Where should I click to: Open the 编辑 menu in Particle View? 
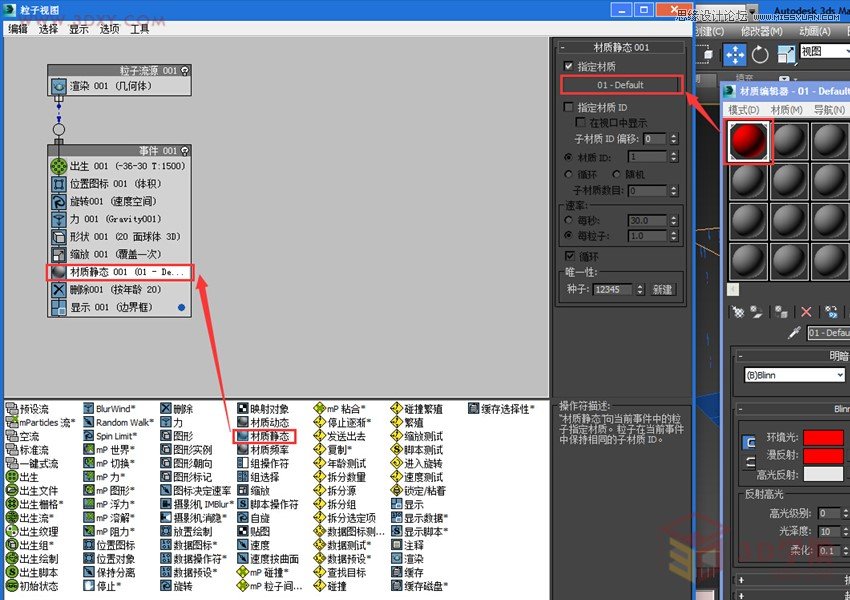pyautogui.click(x=15, y=29)

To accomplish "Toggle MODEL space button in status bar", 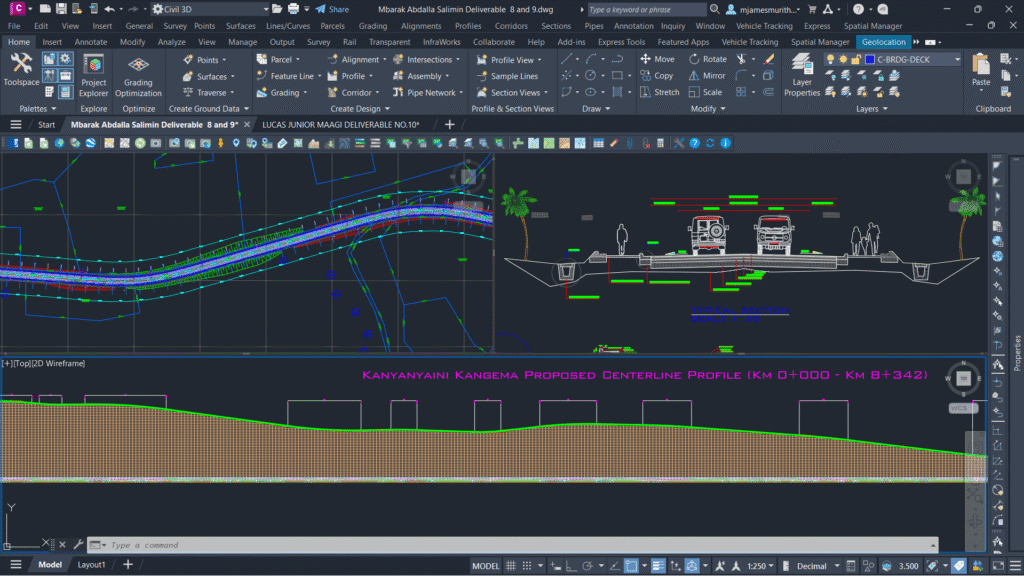I will tap(485, 566).
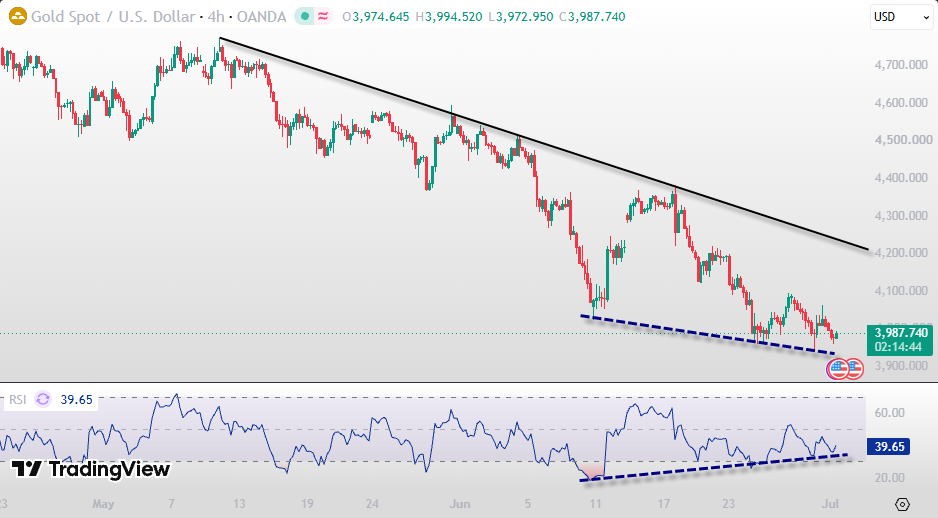Select the dashed RSI divergence line
Screen dimensions: 938x518
(x=714, y=467)
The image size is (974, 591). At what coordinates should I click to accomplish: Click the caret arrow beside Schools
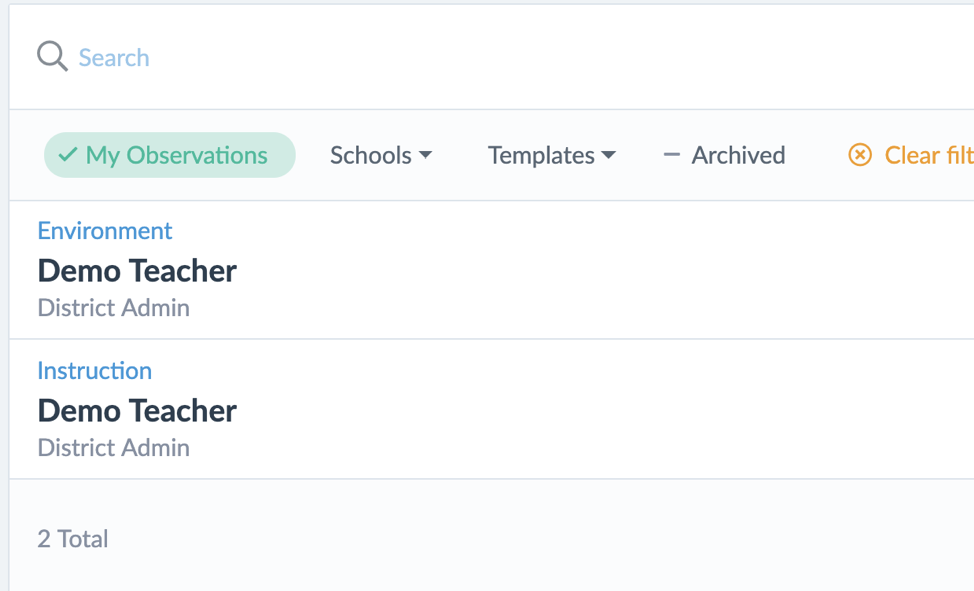point(425,156)
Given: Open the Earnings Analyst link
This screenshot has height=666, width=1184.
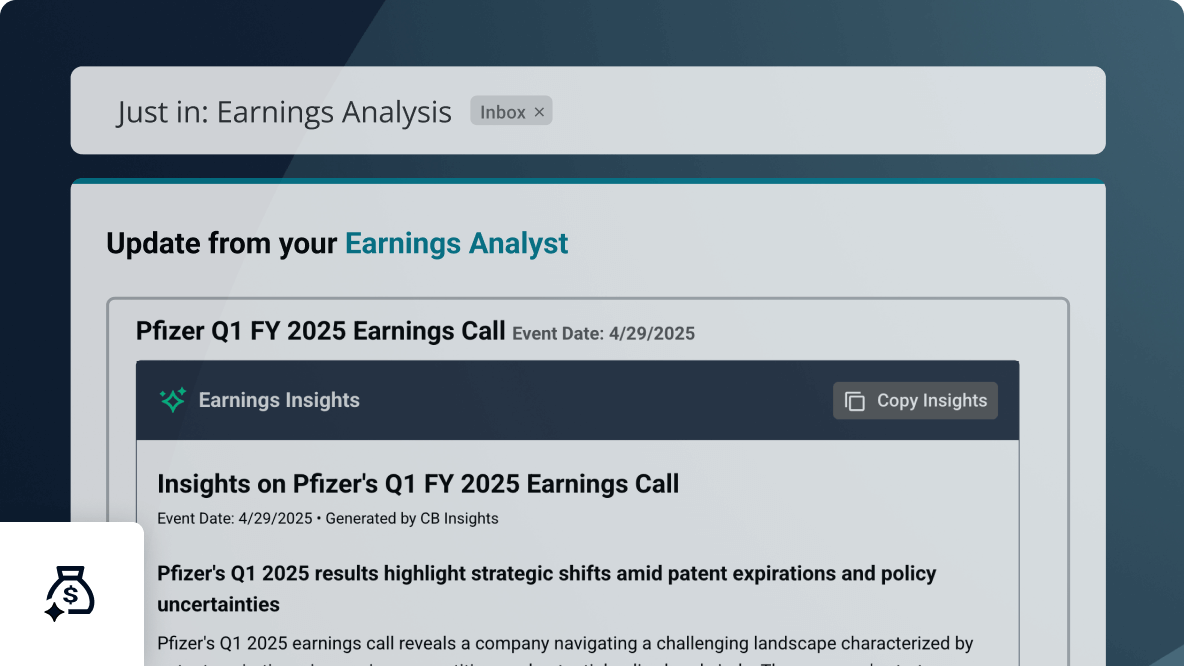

WHAT YOU SHOULD DO => In the listing above, find the line containing "Given: Open the Earnings Analyst link" and restate it and every later line verbatim, with the pictures left out.

RESPONSE TO THIS EXERCISE =>
Given: Open the Earnings Analyst link
This screenshot has height=666, width=1184.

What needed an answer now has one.